Species of flowering plant

Gompholobium marginatum is a species of flowering plant in the family Fabaceae and is endemic to the south-west of Western Australia. It is a prostrate or low, spreading shrub with palmate leaves and uniformly yellow, pea-like flowers.

==Description==
Gompholobium marginatum is a prostrate or low, spreading shrub that typically grows to a height of 5–40 cm with spiny stems. Its leaves are palmate, 10–25 mm long and sessile. The flowers are uniformly yellow, borne on glabrous pedicels 10–12.7 mm long with bracteoles attached. The sepals are glabrous, 5.5–8 mm long, the standard petal 8–10 mm long, the wings 6.5–8 mm long and the keel 6–7 mm long. Flowering occurs from August to November and the fruit is a pod about 10 mm long.

==Taxonomy==
Gompholobium marginatum was first formally described in 1811 by Robert Brown in Hortus Kewensis. The specific epithet (marginatum) means "furnished with a border", referring to the thickened edge of the leaves.

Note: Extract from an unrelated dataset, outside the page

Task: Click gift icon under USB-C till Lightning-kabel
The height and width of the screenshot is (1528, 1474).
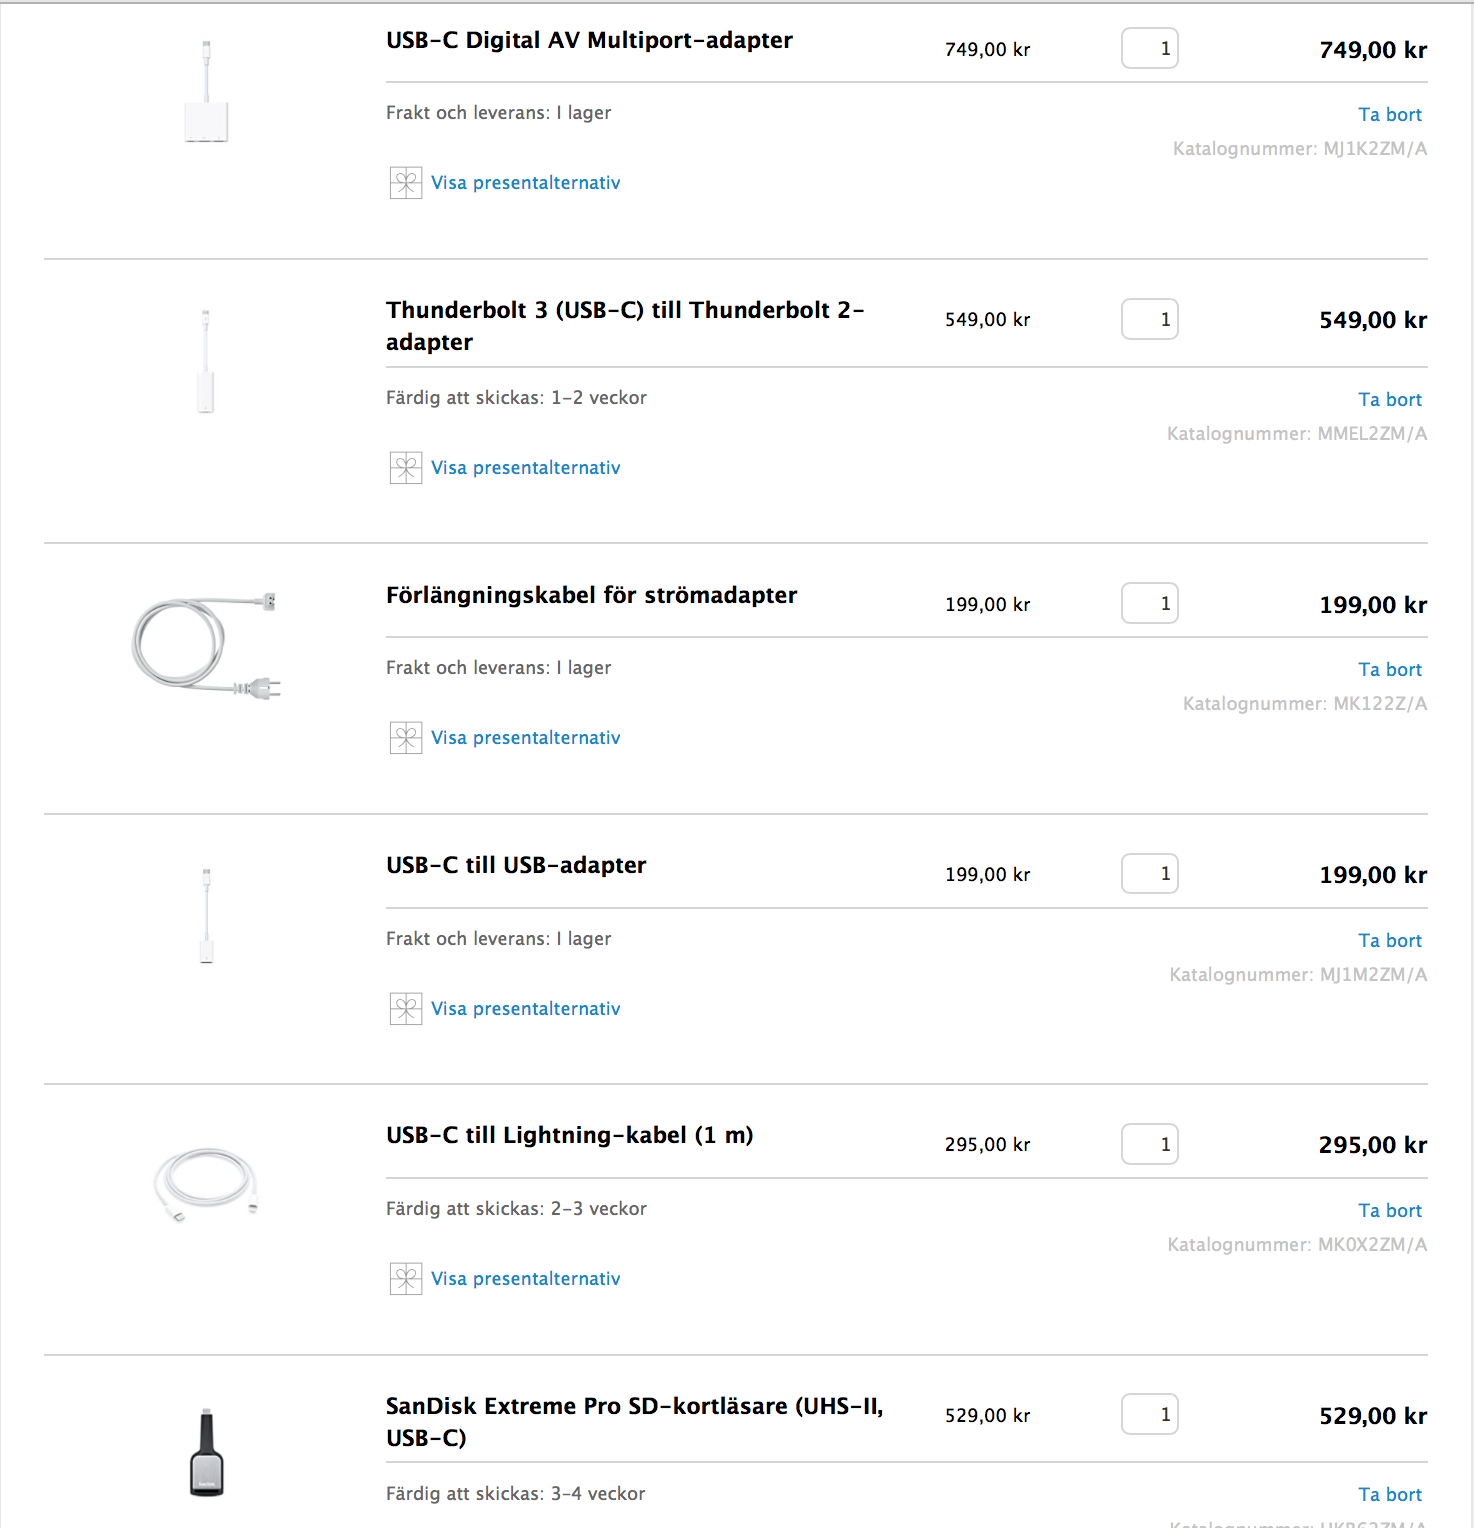Action: tap(405, 1279)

==Distribution and habitat==
Gompholobium marginatum grows in gravelly or granitic soils in the Avon Wheatbelt, Esperance Plains, Geraldton Sandplains, Jarrah Forest, Mallee, Swan Coastal Plain and Warren biogeographic regions of south-western Western Australia.

==Conservation status==
Gompholobium marginatum is classified as "not threatened" by the Western Australian Government Department of Parks and Wildlife.